Each record below should be reproduced as it is written, with pictures left out entirely.
##############################
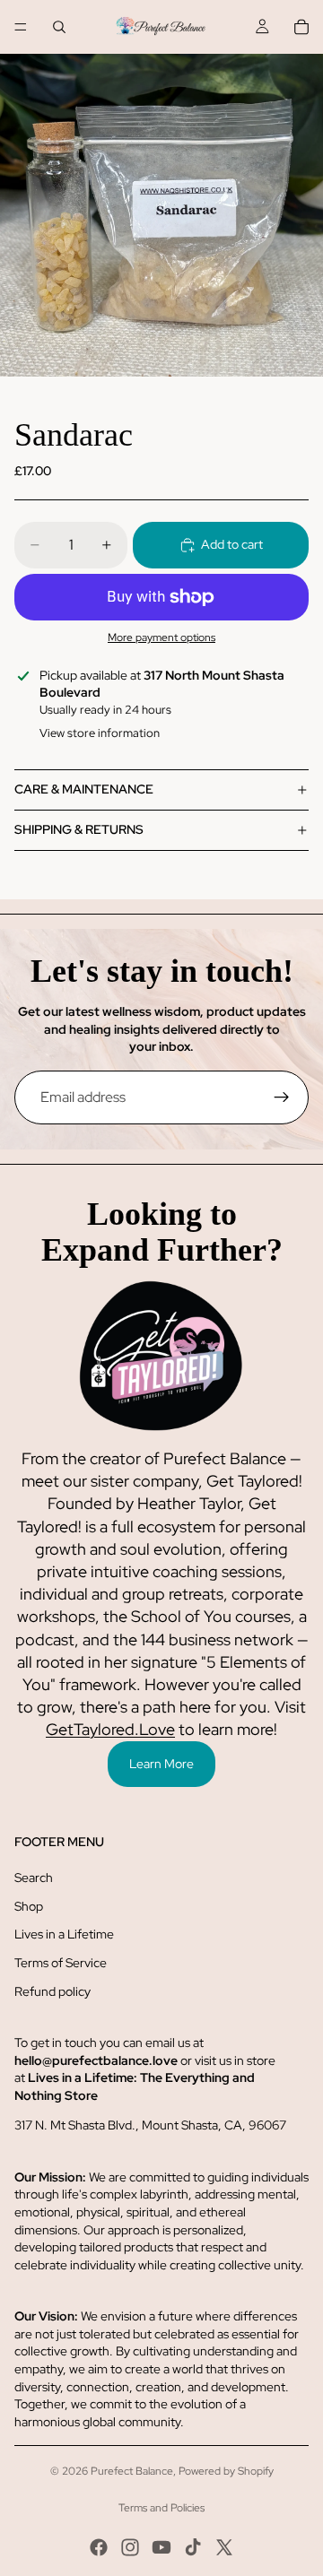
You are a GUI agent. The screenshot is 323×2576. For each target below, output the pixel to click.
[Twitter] (224, 2547)
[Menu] (20, 27)
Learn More (161, 1764)
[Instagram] (130, 2547)
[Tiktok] (193, 2547)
##############################
### Exercise answer
You are a GUI agent. The screenshot is 323×2576. For each target below, output the pixel to click.
[Twitter] (224, 2547)
[Menu] (20, 27)
Learn More (161, 1764)
[Instagram] (130, 2547)
[Tiktok] (193, 2547)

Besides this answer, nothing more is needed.